#### [MATERIAL SUPPLIED]
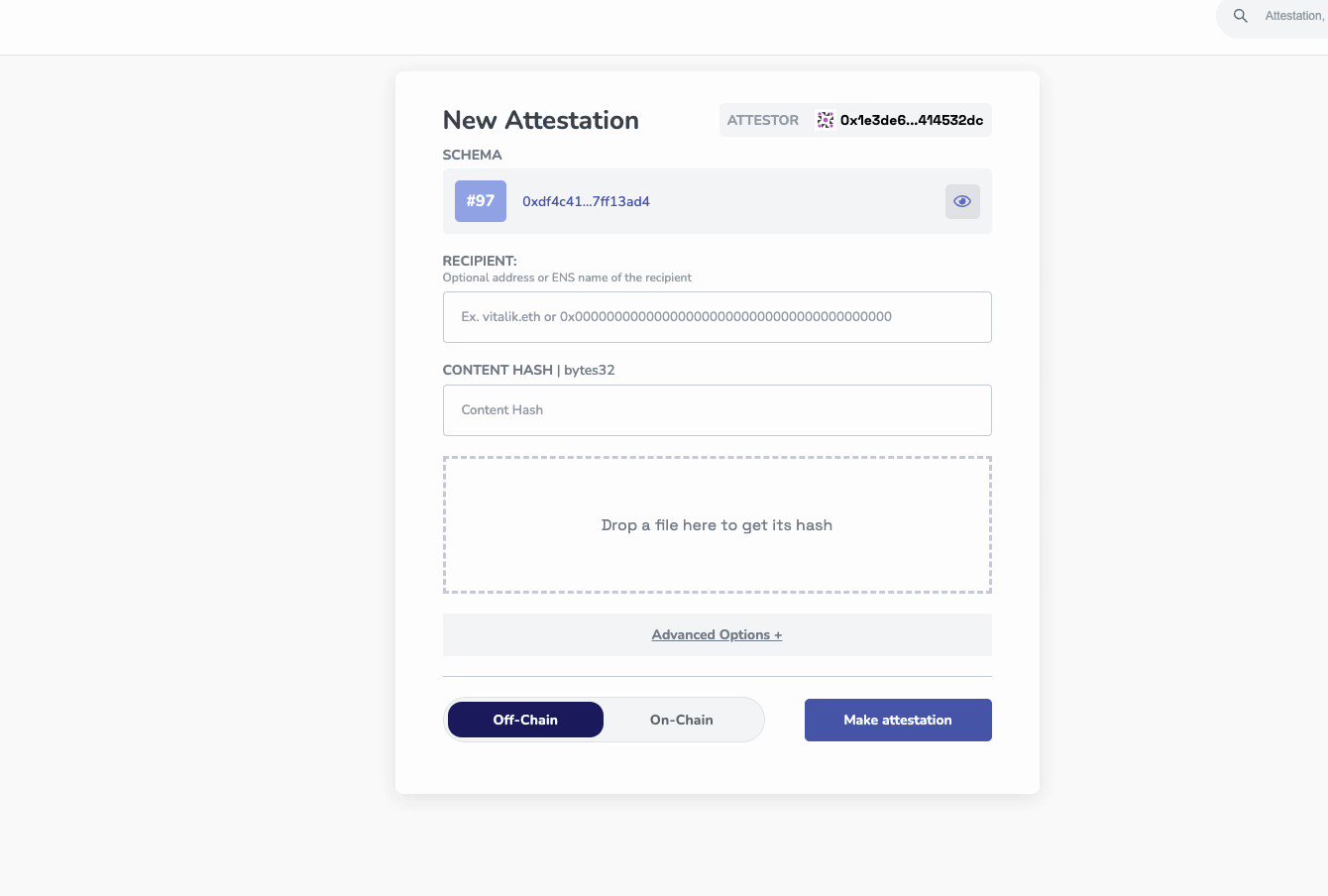
Task: Click the attestor address 0x1e3de6...414532dc
Action: [911, 120]
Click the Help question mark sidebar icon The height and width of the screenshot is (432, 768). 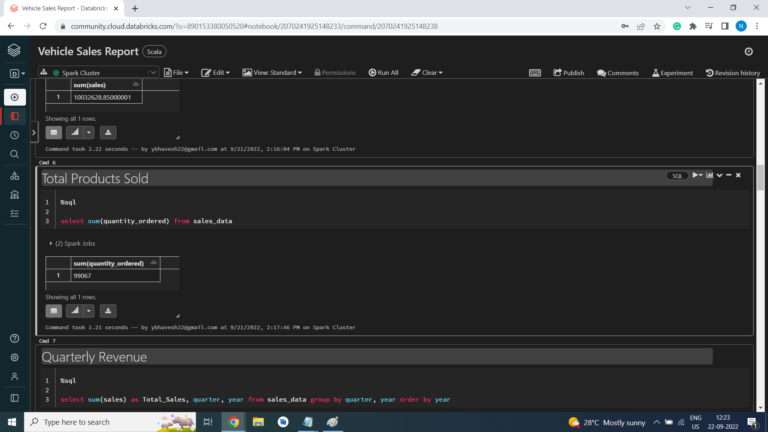tap(14, 338)
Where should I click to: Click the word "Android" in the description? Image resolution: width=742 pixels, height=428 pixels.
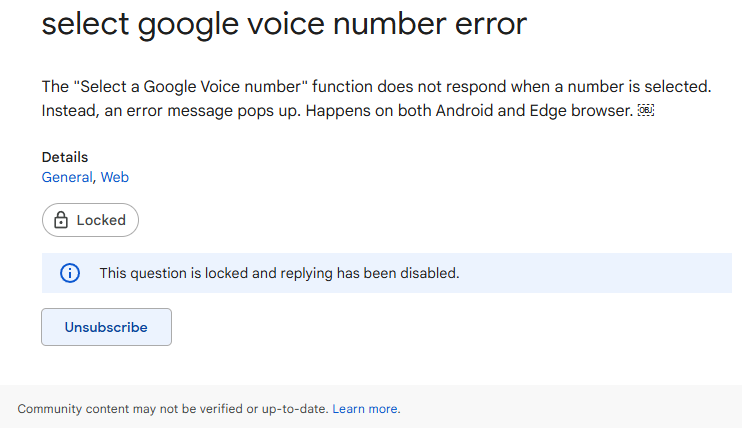tap(423, 110)
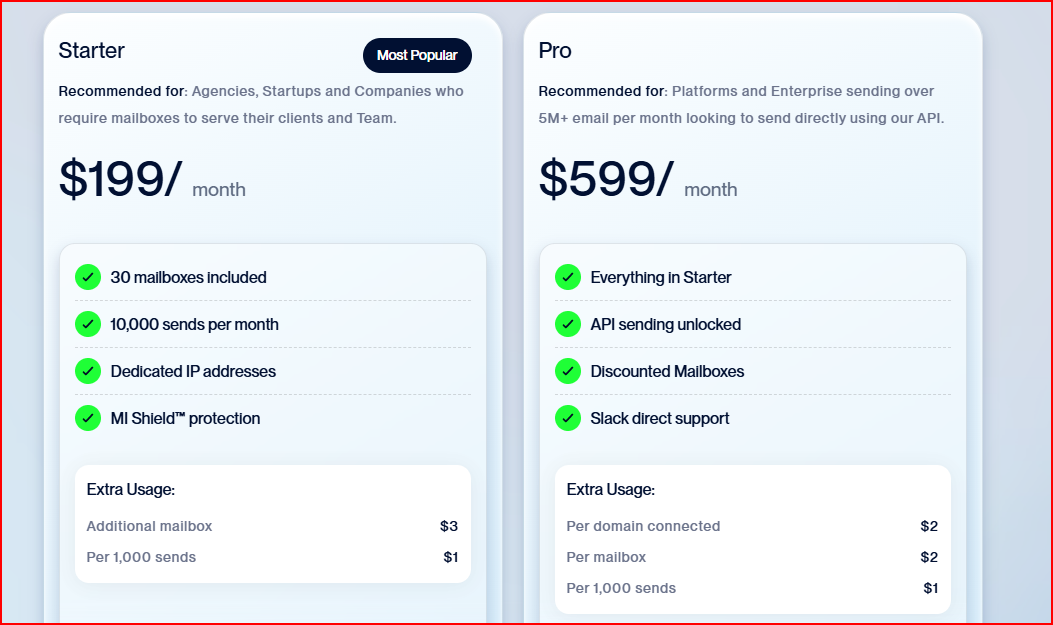This screenshot has width=1053, height=625.
Task: Click the checkmark beside 30 mailboxes included
Action: pos(87,277)
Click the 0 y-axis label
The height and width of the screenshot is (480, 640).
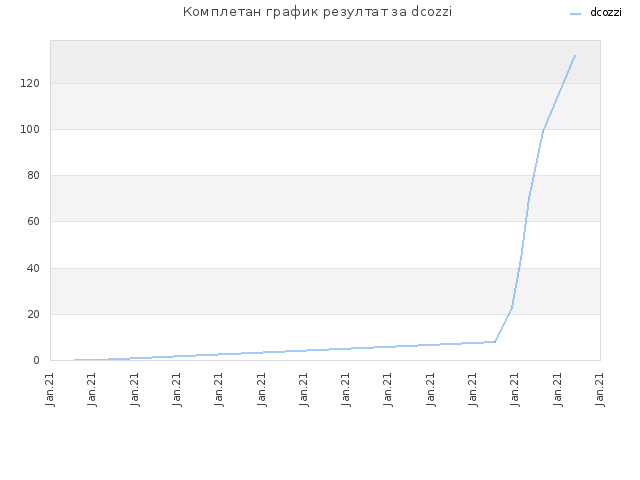click(x=36, y=360)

#### [YOUR OBJECTIVE]
Restate word for word the lines from the one containing "Click the 0 y-axis label" through the end of the material above, both included, and nothing besides; drop the pictures.

#### [ANSWER TO THE PROBLEM]
Click the 0 y-axis label
The height and width of the screenshot is (480, 640).
click(x=36, y=360)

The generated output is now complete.